As Halloween approaches, The Sixth Sense will no doubt be gracing the screens of everyone who has good taste in scary movies. The film has the perfect amount of symbolism, jump scares, and general creepiness.(SPOILERS AHEAD, IF YOU HAVE NOT SEE THE MOVIE DO THAT BEFORE YOU READ THIS!!!)
The movie is all about a little boy named Cole who can see dead people. Spirits of people who met grisly ends terrorize him at every turn. He struggles to make friends and do well in school, exasperating his already stressed-out mother.
The Sixth Sense is more than just a horror movie to me. I tear up every time I watch it because now that I am older and no longer hide when Mischa Barton’s puking character shows up, I see myself in Cole. To me, Cole represents the specter of childhood mental illness.
At the beginning of the movie, Cole is so constantly terrified that his world shrinks. He focuses on survival and feeling safe instead of happiness or personal growth.
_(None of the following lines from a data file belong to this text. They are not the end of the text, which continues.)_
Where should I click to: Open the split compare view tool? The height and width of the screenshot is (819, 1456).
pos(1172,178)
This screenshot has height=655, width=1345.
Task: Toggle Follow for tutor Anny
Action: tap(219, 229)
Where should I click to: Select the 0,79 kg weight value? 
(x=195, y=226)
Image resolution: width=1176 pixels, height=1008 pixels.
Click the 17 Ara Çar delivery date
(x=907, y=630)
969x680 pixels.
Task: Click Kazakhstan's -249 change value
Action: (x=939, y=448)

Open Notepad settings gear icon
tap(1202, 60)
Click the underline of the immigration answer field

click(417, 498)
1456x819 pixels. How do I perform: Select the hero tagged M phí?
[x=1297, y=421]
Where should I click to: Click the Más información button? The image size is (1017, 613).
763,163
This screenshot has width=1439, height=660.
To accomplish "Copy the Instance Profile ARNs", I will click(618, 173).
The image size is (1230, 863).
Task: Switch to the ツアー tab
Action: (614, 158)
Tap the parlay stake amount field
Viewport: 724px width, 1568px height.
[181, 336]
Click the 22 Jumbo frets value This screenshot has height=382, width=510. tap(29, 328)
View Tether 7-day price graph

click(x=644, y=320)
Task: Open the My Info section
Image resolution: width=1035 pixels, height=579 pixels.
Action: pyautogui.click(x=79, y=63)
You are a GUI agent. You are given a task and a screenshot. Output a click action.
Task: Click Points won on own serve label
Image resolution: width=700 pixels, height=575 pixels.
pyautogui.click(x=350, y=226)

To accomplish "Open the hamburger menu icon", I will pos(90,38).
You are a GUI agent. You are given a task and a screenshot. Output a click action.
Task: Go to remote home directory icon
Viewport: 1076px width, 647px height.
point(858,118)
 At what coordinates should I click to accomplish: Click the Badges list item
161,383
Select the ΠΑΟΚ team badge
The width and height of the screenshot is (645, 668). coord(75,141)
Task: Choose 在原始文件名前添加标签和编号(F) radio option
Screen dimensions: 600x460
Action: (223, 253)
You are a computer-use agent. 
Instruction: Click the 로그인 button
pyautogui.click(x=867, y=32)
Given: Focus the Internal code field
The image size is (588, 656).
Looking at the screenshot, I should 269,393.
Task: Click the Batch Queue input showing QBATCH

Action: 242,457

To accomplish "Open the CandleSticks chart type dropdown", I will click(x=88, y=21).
Through no fault of his own, Cole is robbed of a healthy childhood. He does his best to be a normal kid, but danger seems to be around every corner.
This situation is achingly familiar to those of us who were struck with mental illness in childhood, hopefully minus the dead people. Children desperately need stability and safety to thrive. When this is compromised, the child is stunted and sometimes learns to focus on survival more than achievement. It can be nearly impossible to feel safe. Unfortunately, people tend to be far from understanding when it comes to these invisible ailments.
Much like a mental illness, Cole’s affliction carries a heavy stigma. In his case, the taboo thing is death itself. People do not want to talk about it, hear about it, or even believe that the dead might approach someone in such an invasive and horrifying manner.
The people in Cole’s life, even his own well intentioned mother, often berate and ridicule him because they do not understand that this nightmare is out of his control. Cole is heartbroken and guilty about making his mother worry, and he feels powerless. He tries to minimize her concern but the crushing knowledge that something is wrong with him is too heavy for him to carry alone.
Luckily, Cole meets a child psychologist named Malcolm, who happens to be dead. Through time spent with Malcolm, Cole learns to see this curse that has taken over his life in a new way. With help, he learns to listen to the gory apparitions, and to understand them. Towards the end of the movie, Cole feels something close to empowerment and self-efficacy for the first time. He realizes that he is not doomed but different.
This happy ending mirrors what we growing up with a mental illness go through as we somehow learn to cope with things we thought would kill us. In real life, there is no simple happy ending. In my case, I grew from a scared kid into a scared but highly adaptable adult. Eventually some survivors of childhood mental illness may even learn to take some pride in making it to adulthood, or even just through the day.